Immune checkpoint inhibitors are now being used to treat a wide variety of malignancies, and patients who do respond to these therapies typically respond well, with many demonstrating improvements in overall survival.
However, these drugs do not come without side effects, and there has been a rapid increase in the reporting of fatal immune checkpoint inhibitor–associated myocarditis, the most common cardiac toxicity associated with immunotherapy.
“This isn’t common, but when it happens it’s often deadly,” he said. “The way you can think about it is, we’re priming these T cells to kill the cancer cells, which is good. But if you prime them and they attack your body, that’s bad.”
Other immune checkpoint inhibitor–associated cardiovascular toxicities include stress-induced cardiomyopathy, arrhythmias, vasculitis, and pericardial disease. However, he clarified that these toxicities typically present along with myocarditis.
We know that these immunotherapy side effects are all inflammation mediated, he said, but we still lack effective biomarkers to predict who will respond favorably to immune checkpoint inhibitors and who will experience serious adverse events. Patients with no history of cardiovascular disease can suffer serious or fatal cardiac events as a result of immunotherapy treatment.

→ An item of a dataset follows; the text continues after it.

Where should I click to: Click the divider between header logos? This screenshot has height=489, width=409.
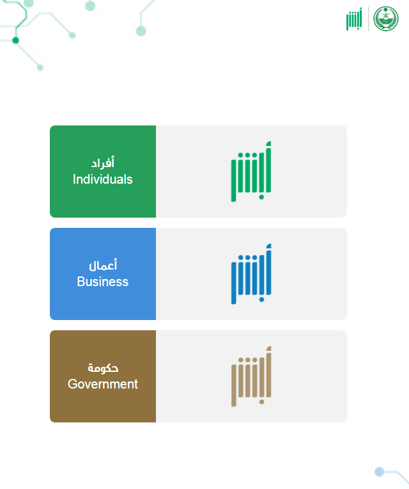369,19
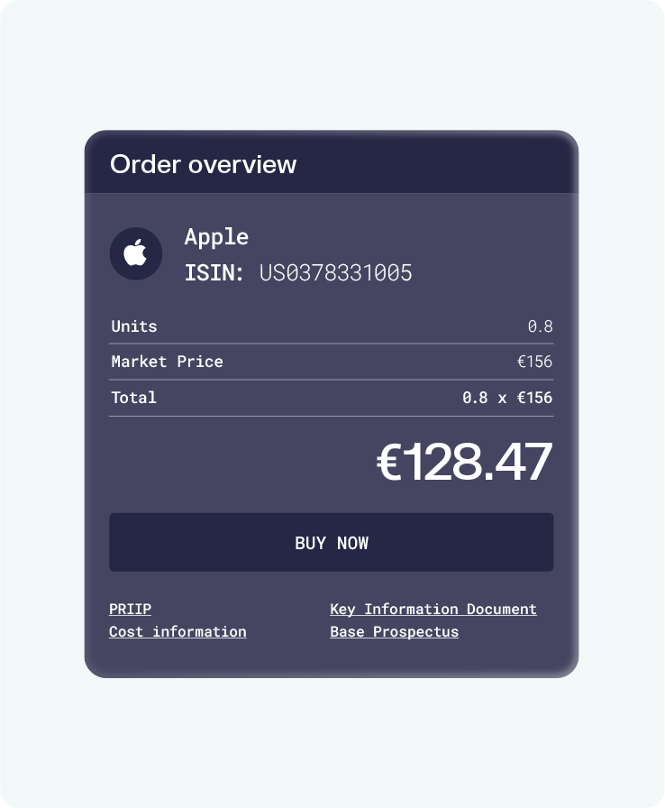
Task: Select the Apple company name
Action: pyautogui.click(x=216, y=237)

“Unfortunately, it happens pretty quickly, typically within 25 days, and the number of reported cases is increasing,” he said. “I think the reason for that is 2-fold: people are now looking for it, and we’re using these drugs more.”
He said that providers are now more vigilant about performing biopsies on these patients in an effort to better understand why some patients are more prone to these fatal cardiac events.
For patients on cancer immunotherapy treatments who present with chest pain, be attentive to screening for troponin levels, particularly in high-risk individuals (ie, those on combination therapy), to detect myocarditis. Also, be cognizant of other toxicities besides myocarditis (ie, thyroiditis, pancreatitis, colitis), he advised.
“If you can do an endomyocardial biopsy, we recommend it,” he said. “An MRI also works, but we’ve been limited in our ability to do MRIs due to factors like renal failure or pacemakers.”
If confirmed, treatment for immune checkpoint inhibitor–associated myocarditis is high-dose steroids, antithymocyte globulins, and other therapies directed at T cells (eg, abatacept, although not approved by the FDA for this indication), he added.
“These immunotherapy drugs are being used more and more in oncology, and they’re being used in combination therapy,” said Dr Jahangir. “So I suspect we’re going to see more of these toxicities.”
Looking to the Future
In the past 10 to 15 years, a number of new cancer therapies have been added to the armamentarium, and new treatments are being approved all the time. According to Dr Jahangir, providers need to know how each of these treatments impact the cardiovascular function of their patients.
He encourages providers to become educated on the common cardiac toxicities associated with a variety of other common therapies, such as HER2-targeted therapies (associated with cardiomyopathy), androgen deprivation therapies (associated with cardiovascular mortality and QT prolongation), and vascular endothelial growth factor signaling pathway inhibitors (associated with cardiomyopathy, thrombosis, and hypertension), to name just a few.
“I think TKIs and immune checkpoint inhibitors are going to become 2 of the mainstays of cancer treatment, and they both cause cardiovascular disease,” he said. “So, I think we need to become aware of it.”